Virtually everyone agrees that properly incentivizing physicians-particularly rewarding the high-level performers-is critical to changing the direction of the U.S. healthcare industry. No single stakeholder can effect much of a change alone, however; if the industry is going to change, it will be with help from every direction and demographic.

And that change should start with providers at the point of service, according to Paul Brough, who has spent the last seven years as executive director of the Hyannis, Mass.-based Physicians of Cape Cod. Previously, Brough had managed care experience in launching two organizations: Health Net Inc., now the largest physician and hospital owned managed care network in Maine; and Yale Preferred Health Inc., an HMO that achieved significant growth under his leadership.

Comprising approximately 325 primary care and specialist physicians, Physicians of Cape Cod, an independent practice association, manages insurance risk against an overall medical budget. Through the use of Web-based referral technology, implemented in 2002, the medical directors funnel care to the appropriate settings, emphasizing high-quality care and cost efficiency. An internal point system for physician behavior has been the basis for its pay-for-performance system, which has awarded $7.2 million in the past two years alone.

A. The performance guideline criteria are divided into two categories-participation measures and system measures. Participation measures include items such as meeting attendance, while the system measures include quality measures and the use of technology. Physician members who aren't within the top 75% of the overall point scale, as measured against their peers, are not eligible for distributions.

Q. How have Physicians of Cape Cod's Web-based referral and point system initiatives panned out so far?

> _What to do_:
A) According to the piece on physician incentives, how much has the Physicians of Cape Cod pay-for-performance system awarded in the past two years?
B) Copy the piece on physician incentives word for word from "Comprising approximately 325" to "two years alone.".

> _Data to examine_:
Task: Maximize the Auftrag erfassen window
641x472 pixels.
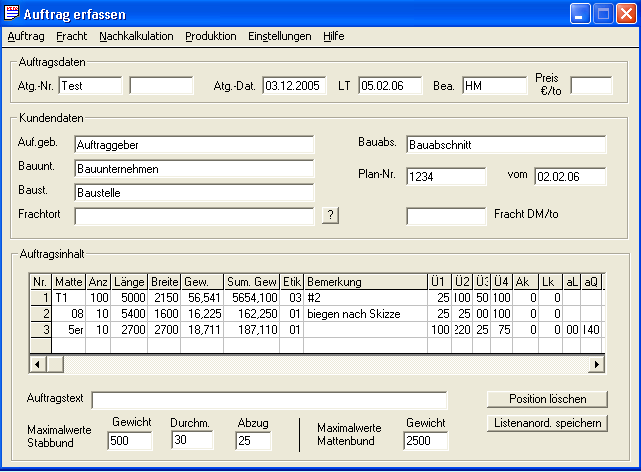Action: coord(603,13)
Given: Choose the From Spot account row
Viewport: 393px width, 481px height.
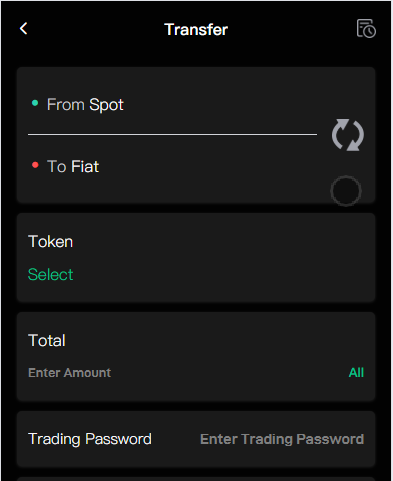Looking at the screenshot, I should pyautogui.click(x=172, y=105).
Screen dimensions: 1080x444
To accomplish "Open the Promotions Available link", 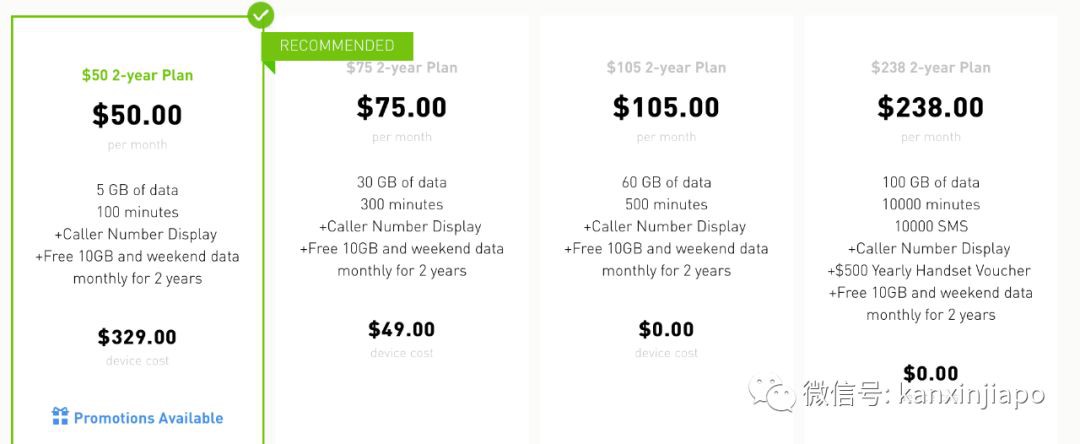I will click(148, 418).
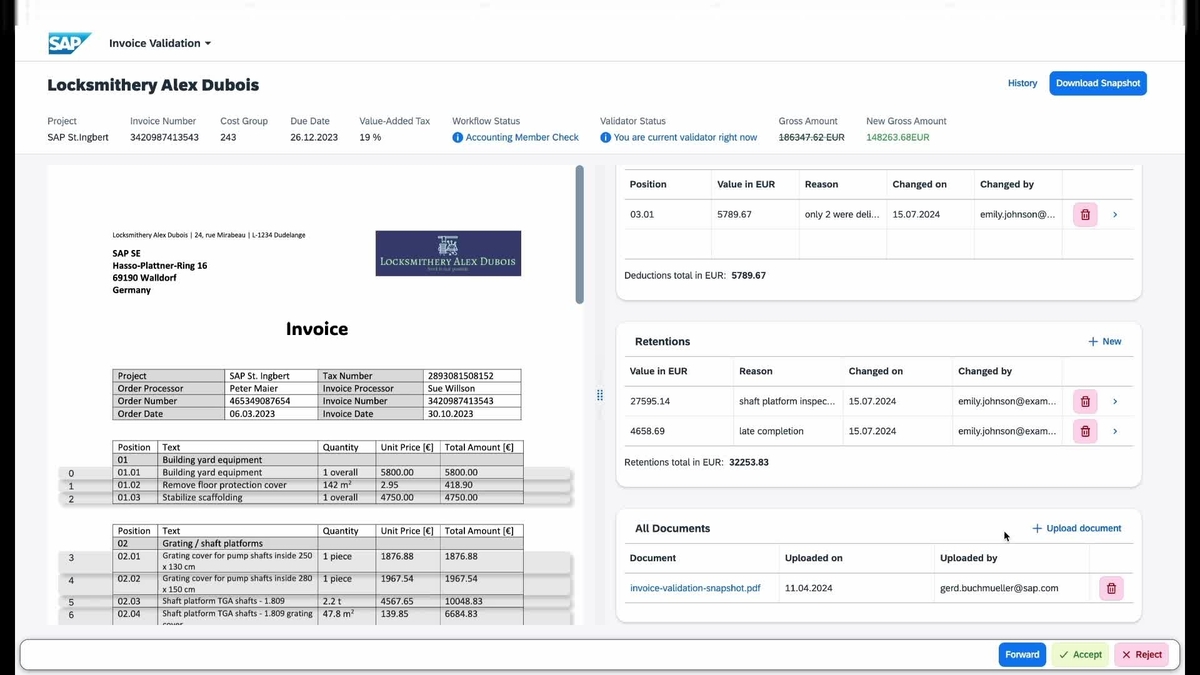Delete the late completion retention entry
This screenshot has width=1200, height=675.
coord(1084,431)
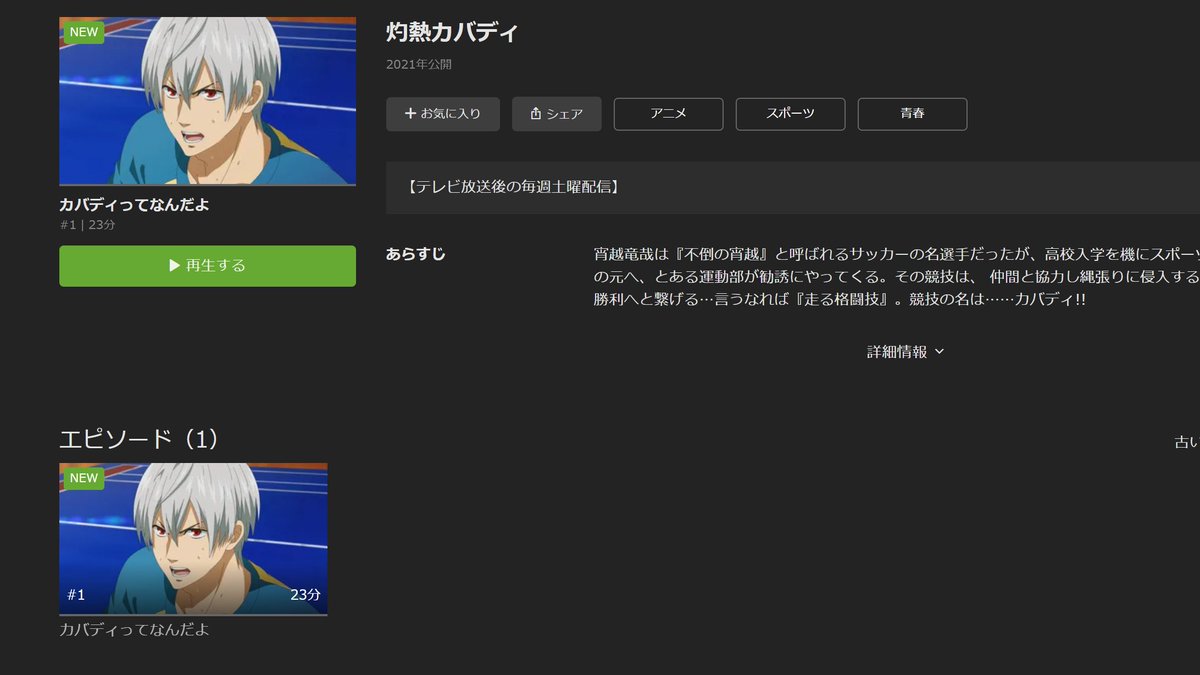Select the play triangle icon on 再生する

[176, 266]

> _Per-task outputs_:
A) $7.2 million

B)
Comprising approximately 325 primary care and specialist physicians, Physicians of Cape Cod, an independent practice association, manages insurance risk against an overall medical budget. Through the use of Web-based referral technology, implemented in 2002, the medical directors funnel care to the appropriate settings, emphasizing high-quality care and cost efficiency. An internal point system for physician behavior has been the basis for its pay-for-performance system, which has awarded $7.2 million in the past two years alone.